LintPDF LintPDF

title: "External preflight imports" description: "Import third-party preflight reports (Enfocus PitStop, callas pdfToolbox, Adobe Acrobat Pro Preflight) so their findings join LintPDF's output — useful for vendor-neutral consolidated reporting." group: "Reference" order: 9

External preflight imports

LintPDF can ingest preflight reports produced by other vendors and fold their findings into the same Job shape that native analyzers emit.

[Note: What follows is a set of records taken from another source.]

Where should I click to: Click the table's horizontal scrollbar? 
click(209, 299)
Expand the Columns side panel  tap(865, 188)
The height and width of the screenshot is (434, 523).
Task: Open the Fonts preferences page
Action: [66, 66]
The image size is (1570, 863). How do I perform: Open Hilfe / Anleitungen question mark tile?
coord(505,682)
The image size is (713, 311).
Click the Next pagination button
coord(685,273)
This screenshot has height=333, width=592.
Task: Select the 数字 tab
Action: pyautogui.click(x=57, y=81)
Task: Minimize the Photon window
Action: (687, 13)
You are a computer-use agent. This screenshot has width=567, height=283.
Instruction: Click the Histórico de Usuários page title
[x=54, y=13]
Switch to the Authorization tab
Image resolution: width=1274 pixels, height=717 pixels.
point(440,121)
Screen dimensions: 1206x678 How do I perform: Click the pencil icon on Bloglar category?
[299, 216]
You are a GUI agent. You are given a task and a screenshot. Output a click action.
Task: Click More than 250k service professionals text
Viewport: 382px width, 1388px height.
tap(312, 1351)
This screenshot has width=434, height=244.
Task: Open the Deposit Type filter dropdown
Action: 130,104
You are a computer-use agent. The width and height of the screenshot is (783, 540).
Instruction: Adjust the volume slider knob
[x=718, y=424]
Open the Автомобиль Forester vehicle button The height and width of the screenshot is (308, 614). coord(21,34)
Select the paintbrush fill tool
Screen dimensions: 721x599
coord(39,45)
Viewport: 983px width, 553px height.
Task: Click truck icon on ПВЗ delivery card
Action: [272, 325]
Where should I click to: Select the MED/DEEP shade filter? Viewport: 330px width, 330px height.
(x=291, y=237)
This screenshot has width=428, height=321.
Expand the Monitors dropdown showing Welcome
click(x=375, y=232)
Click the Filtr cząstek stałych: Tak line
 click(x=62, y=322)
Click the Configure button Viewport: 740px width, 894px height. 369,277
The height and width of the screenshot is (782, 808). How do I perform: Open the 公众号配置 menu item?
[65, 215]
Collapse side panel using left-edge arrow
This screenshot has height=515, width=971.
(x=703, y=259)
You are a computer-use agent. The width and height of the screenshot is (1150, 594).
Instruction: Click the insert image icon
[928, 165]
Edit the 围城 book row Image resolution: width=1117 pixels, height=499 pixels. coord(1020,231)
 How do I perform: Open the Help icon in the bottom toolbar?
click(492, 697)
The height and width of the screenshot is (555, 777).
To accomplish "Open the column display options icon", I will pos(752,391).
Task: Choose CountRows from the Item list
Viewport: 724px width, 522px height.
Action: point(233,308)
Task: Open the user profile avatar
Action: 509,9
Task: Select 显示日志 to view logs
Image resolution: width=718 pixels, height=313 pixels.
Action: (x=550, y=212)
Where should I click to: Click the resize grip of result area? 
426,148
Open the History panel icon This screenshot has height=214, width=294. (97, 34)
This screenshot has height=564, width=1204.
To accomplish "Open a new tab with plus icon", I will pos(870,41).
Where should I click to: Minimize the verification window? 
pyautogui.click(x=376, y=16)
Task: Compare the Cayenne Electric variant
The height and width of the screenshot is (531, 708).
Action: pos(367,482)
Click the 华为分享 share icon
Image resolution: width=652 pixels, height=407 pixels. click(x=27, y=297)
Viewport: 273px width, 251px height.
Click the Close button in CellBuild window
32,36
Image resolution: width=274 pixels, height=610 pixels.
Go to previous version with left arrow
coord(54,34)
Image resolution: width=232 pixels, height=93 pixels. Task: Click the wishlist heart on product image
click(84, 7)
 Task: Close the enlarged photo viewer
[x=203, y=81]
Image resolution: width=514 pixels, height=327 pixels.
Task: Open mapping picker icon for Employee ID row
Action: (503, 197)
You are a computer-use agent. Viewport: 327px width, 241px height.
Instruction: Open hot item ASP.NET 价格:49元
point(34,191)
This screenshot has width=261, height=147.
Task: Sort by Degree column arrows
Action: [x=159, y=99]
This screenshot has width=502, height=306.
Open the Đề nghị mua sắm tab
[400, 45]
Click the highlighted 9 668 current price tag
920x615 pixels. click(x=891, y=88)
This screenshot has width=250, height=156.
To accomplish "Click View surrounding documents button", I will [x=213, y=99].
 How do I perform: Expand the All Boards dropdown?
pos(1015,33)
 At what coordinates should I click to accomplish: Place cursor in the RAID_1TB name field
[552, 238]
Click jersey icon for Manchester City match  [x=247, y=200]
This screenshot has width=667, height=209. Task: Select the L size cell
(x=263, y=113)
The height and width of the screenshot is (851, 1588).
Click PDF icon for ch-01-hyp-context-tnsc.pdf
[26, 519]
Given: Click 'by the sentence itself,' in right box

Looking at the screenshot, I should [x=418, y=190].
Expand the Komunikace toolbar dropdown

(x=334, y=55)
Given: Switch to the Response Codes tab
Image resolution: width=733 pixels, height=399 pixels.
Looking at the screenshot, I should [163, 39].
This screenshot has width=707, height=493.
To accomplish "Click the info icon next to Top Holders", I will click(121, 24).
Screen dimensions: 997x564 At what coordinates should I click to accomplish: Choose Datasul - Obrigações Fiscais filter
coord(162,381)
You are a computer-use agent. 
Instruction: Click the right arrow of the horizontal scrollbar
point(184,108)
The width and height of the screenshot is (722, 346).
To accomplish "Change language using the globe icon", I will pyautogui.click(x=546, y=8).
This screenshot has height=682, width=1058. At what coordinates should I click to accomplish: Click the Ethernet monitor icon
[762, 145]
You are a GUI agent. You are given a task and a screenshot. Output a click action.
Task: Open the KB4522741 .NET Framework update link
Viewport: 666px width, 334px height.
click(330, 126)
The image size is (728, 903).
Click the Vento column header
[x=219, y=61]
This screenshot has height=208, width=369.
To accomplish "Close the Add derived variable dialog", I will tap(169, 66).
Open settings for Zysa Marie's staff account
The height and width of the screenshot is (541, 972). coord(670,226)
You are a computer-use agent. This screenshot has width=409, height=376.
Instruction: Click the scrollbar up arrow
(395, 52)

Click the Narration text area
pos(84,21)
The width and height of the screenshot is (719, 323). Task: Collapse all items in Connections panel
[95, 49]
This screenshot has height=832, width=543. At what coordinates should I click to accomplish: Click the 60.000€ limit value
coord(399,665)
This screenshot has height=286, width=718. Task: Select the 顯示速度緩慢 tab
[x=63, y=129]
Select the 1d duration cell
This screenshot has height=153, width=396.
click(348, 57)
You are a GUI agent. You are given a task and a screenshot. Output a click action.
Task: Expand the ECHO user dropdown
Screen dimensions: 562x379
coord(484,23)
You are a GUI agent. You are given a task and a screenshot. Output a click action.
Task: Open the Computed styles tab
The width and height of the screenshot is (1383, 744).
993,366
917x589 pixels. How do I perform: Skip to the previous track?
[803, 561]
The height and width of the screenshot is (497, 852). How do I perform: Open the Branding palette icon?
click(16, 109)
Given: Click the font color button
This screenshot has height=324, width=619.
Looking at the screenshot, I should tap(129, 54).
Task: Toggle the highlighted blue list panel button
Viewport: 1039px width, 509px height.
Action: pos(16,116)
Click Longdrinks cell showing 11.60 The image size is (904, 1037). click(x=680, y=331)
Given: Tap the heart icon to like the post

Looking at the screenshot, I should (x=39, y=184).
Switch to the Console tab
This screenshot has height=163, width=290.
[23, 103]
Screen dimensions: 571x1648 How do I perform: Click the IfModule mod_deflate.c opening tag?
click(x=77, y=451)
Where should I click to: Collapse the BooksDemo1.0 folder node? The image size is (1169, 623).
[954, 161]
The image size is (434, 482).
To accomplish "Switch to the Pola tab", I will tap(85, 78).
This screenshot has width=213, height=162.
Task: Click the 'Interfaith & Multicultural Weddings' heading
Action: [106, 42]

Useful when you already run PitStop or pdfToolbox upstream and want a single consolidated audit trail without re-running the file through every checker.

Supported formats

Five format tokens map 1:1 to parsers under src/lintpdf/imports/:

TokenVendor / sourceParser
pitstop_xmlEnfocus PitStop / PitStop Server reportspitstop.py
callas_jsoncallas pdfToolbox JSON exportcallas.py
callas_xmlcallas pdfToolbox XML exportcallas.py
acrobat_xmlAdobe Acrobat Pro Preflight XML exportacrobat.py
lintpdf_jsonLintPDF native re-import (round-trip / replay)lintpdf_native.py

The parser-protocol contract lives in base.py: each parser exposes a format class attribute (one of the tokens above) and a parse(payload: bytes) -> ImportedReport method.

Auto-detection

If you don't set external_format explicitly on a submission, the engine sniffs the payload via detect.py:

  • JSON payloads: routed to lintpdf_json if the document carries schema_version + findings, or to callas_json if it has hits / results plus pdfToolbox-shaped metadata.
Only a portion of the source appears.